• **Task to carry out**
Find the line that contains "The width and height of the screenshot is (980, 492).". Restate it and each following line exactly, through the end of the records.

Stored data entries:

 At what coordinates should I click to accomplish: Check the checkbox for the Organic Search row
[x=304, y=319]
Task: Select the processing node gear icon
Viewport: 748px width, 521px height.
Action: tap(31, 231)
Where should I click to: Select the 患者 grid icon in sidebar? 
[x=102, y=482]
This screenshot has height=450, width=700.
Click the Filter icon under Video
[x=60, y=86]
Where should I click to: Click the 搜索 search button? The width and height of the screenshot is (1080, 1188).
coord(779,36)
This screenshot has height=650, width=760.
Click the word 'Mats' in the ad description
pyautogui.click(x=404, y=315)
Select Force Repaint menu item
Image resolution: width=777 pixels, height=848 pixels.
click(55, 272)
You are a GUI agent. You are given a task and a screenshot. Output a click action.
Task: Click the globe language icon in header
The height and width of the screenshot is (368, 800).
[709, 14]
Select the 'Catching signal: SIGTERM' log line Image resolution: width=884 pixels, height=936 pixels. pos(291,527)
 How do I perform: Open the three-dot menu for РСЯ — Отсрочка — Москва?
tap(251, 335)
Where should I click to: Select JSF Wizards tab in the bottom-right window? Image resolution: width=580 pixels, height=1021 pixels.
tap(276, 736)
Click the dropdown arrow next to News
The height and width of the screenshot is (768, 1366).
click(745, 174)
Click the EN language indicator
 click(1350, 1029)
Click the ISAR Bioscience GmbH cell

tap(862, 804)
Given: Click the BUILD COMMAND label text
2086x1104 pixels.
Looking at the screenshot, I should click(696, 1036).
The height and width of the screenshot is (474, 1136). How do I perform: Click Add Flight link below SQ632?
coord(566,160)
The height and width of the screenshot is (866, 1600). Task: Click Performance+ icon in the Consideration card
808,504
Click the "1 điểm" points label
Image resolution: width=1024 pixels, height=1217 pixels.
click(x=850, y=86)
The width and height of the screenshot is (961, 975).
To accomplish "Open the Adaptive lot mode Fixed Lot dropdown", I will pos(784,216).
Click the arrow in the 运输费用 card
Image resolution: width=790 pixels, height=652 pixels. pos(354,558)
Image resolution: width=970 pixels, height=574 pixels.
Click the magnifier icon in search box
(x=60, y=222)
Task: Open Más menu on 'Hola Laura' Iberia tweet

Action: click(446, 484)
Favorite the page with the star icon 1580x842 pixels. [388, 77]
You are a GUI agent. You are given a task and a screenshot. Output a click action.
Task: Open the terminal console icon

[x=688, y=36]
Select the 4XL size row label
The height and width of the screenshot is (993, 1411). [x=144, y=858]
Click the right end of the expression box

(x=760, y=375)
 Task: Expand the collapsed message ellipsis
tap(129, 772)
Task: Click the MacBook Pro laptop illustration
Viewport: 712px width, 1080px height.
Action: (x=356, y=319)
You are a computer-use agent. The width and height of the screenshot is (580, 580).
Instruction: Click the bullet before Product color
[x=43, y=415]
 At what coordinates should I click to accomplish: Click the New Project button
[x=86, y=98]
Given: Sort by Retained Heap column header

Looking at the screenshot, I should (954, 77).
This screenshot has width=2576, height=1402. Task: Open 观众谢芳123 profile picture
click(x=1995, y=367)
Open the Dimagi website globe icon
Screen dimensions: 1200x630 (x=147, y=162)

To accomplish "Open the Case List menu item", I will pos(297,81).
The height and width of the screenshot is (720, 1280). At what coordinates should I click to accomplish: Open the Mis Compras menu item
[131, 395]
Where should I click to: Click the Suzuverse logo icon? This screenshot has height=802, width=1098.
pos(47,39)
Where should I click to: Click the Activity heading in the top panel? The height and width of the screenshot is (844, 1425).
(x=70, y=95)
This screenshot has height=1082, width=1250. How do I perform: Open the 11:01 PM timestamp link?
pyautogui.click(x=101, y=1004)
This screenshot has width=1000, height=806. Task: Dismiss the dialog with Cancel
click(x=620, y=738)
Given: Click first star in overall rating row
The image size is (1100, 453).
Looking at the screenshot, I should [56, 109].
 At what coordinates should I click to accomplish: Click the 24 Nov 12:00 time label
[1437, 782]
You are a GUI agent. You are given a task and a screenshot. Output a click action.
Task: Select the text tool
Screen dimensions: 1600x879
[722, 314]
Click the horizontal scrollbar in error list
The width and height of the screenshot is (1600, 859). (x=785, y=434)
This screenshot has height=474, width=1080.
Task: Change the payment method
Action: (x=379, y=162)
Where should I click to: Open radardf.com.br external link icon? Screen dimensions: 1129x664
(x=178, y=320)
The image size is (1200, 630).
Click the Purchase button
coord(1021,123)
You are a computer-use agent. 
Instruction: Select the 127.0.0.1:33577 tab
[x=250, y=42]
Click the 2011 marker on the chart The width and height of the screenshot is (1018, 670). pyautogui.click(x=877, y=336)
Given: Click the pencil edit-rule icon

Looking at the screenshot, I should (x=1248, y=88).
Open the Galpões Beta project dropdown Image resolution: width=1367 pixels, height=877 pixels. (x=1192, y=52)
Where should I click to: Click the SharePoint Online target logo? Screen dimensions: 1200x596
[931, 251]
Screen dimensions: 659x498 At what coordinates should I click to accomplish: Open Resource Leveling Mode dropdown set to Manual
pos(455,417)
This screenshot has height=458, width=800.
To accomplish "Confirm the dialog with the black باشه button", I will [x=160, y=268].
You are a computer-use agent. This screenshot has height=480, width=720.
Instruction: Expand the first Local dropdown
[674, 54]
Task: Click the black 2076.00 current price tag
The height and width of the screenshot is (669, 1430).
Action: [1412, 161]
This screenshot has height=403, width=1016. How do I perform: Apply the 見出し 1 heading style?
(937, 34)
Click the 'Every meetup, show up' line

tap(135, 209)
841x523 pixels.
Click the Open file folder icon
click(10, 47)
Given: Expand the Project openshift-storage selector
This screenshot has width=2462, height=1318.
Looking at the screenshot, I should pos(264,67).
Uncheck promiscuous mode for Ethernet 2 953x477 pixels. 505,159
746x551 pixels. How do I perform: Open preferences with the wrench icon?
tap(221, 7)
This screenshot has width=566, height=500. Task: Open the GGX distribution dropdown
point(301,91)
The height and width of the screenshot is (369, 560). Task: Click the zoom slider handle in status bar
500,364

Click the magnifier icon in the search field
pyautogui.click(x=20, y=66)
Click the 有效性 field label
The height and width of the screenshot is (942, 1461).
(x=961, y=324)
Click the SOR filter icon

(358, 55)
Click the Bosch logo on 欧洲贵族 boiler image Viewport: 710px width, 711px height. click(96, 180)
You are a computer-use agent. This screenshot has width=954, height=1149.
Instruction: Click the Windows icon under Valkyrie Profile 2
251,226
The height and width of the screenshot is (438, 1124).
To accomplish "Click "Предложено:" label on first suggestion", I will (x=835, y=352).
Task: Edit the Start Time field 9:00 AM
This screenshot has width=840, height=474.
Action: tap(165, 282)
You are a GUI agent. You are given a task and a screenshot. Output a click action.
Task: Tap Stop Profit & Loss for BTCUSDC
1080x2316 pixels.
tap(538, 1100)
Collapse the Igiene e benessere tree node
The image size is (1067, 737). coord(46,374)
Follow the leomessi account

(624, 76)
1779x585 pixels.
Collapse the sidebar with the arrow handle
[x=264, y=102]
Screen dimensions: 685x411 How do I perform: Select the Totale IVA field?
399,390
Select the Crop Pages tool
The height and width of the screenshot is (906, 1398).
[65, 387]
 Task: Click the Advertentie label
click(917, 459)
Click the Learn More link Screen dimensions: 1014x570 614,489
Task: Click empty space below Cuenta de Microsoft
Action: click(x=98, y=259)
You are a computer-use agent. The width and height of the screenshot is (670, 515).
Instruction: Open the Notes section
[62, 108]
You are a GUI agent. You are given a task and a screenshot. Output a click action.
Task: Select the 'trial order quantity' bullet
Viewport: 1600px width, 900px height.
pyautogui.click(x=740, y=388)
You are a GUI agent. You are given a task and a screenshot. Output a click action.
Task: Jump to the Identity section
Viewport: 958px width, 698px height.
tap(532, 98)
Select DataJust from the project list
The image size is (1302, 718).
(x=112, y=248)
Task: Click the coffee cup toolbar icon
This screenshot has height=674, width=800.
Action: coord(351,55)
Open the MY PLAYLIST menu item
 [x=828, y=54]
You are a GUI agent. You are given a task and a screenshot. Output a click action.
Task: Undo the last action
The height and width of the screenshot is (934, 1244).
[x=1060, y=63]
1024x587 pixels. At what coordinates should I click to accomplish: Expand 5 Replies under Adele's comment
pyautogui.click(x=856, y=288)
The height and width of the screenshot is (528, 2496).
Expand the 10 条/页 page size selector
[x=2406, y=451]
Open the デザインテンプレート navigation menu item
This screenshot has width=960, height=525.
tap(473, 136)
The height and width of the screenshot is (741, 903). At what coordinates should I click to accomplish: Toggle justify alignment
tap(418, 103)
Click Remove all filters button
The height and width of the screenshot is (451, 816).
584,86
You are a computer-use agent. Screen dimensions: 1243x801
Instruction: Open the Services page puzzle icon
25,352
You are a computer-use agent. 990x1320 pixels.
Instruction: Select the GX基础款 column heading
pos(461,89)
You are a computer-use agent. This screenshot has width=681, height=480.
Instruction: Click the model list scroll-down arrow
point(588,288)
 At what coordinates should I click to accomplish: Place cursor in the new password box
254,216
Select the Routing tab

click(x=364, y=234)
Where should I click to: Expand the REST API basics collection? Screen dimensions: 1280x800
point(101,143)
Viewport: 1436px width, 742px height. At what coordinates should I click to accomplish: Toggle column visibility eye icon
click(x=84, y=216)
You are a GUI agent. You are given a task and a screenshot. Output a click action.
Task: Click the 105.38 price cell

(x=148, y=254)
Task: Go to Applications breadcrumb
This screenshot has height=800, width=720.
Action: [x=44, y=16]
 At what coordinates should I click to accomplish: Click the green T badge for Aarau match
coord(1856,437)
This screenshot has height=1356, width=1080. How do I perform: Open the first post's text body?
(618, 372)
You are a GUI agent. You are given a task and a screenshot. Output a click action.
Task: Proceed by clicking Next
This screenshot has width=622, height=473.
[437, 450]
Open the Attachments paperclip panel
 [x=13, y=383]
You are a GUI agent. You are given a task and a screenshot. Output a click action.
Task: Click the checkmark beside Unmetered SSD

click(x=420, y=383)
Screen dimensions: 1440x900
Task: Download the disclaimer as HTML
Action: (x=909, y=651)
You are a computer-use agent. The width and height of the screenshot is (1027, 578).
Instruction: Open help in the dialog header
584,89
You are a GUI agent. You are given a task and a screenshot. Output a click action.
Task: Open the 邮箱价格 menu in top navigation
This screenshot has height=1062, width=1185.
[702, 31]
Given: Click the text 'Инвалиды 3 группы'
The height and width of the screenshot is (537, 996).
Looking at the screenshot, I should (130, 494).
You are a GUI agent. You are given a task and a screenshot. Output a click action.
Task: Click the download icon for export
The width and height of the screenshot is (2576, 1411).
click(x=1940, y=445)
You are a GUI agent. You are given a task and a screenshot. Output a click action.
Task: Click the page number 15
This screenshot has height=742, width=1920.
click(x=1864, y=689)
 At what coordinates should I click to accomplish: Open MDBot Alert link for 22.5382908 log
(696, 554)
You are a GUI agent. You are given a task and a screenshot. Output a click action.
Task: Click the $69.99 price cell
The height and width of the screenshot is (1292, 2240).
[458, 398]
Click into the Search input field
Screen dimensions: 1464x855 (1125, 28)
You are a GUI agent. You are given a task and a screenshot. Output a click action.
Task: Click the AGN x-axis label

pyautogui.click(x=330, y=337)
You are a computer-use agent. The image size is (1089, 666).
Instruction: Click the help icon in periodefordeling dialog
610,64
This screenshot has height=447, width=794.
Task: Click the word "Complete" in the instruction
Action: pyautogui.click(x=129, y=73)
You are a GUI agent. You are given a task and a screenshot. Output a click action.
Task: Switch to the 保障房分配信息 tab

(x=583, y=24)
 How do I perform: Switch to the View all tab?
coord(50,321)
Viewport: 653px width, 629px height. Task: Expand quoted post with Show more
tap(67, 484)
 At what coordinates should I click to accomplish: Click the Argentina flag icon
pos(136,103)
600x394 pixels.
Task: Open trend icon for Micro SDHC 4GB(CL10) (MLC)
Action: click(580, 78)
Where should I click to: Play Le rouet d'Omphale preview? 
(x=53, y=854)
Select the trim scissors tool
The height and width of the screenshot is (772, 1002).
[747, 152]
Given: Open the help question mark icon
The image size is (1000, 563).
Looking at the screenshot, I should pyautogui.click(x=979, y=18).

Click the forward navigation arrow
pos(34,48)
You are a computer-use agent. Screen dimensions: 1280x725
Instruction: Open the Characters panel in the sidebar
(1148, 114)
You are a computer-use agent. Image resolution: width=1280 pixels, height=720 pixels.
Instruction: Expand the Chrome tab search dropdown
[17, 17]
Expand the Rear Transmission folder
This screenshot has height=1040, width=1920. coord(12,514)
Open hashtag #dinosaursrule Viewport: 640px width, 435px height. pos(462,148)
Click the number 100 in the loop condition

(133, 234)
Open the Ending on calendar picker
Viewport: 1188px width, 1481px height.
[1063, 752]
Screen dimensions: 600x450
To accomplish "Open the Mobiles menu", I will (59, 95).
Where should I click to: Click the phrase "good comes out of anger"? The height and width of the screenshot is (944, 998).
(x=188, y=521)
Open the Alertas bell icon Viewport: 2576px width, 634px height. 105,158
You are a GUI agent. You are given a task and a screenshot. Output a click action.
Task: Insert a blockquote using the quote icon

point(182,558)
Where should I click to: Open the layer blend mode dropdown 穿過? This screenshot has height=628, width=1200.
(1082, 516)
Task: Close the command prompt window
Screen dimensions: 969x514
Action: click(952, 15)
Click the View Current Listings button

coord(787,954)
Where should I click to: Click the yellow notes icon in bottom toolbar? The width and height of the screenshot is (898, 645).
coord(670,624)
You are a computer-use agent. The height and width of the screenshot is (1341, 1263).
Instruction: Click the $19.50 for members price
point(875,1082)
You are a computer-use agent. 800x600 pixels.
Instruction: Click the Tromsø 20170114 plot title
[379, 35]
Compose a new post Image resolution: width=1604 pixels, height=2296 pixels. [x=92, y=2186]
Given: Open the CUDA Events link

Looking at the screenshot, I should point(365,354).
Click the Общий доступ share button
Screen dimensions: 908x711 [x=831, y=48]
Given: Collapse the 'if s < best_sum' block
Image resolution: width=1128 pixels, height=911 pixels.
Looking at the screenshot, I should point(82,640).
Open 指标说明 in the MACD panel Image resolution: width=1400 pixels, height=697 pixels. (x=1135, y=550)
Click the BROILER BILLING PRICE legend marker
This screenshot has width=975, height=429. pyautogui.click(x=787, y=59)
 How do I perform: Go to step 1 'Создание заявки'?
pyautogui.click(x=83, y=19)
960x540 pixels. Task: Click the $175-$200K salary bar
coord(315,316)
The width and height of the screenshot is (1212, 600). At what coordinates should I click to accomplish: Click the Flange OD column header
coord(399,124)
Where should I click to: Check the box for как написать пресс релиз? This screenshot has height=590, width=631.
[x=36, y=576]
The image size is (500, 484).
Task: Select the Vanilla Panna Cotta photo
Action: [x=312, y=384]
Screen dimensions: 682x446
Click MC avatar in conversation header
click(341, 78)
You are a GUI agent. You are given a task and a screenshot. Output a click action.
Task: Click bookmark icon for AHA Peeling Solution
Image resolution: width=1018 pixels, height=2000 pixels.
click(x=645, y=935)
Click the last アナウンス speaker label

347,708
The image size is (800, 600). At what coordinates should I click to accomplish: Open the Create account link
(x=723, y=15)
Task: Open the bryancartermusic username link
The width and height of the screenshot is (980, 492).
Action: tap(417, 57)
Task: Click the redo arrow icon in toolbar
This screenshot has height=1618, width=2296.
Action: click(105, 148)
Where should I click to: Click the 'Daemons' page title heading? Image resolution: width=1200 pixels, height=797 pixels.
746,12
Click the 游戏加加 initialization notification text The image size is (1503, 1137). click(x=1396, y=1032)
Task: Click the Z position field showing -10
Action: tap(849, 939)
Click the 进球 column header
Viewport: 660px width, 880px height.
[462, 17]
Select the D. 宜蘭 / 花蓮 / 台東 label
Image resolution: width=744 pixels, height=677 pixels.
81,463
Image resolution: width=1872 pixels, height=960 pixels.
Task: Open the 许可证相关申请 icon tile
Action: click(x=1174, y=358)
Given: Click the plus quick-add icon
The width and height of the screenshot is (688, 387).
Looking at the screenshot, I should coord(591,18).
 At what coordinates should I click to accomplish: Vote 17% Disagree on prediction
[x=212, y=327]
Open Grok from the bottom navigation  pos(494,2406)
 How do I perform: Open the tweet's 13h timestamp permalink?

• **Response**
The width and height of the screenshot is (980, 492).
Action: tap(417, 57)
Task: Click the redo arrow icon in toolbar
This screenshot has height=1618, width=2296.
Action: click(105, 148)
Where should I click to: Click the 'Daemons' page title heading? Image resolution: width=1200 pixels, height=797 pixels.
746,12
Click the 游戏加加 initialization notification text The image size is (1503, 1137). click(x=1396, y=1032)
Task: Click the Z position field showing -10
Action: tap(849, 939)
Click the 进球 column header
Viewport: 660px width, 880px height.
[462, 17]
Select the D. 宜蘭 / 花蓮 / 台東 label
Image resolution: width=744 pixels, height=677 pixels.
81,463
Image resolution: width=1872 pixels, height=960 pixels.
Task: Open the 许可证相关申请 icon tile
Action: click(x=1174, y=358)
Given: Click the plus quick-add icon
The width and height of the screenshot is (688, 387).
Looking at the screenshot, I should coord(591,18).
 At what coordinates should I click to accomplish: Vote 17% Disagree on prediction
[x=212, y=327]
Open Grok from the bottom navigation  pos(494,2406)
 How do I perform: Open the tweet's 13h timestamp permalink?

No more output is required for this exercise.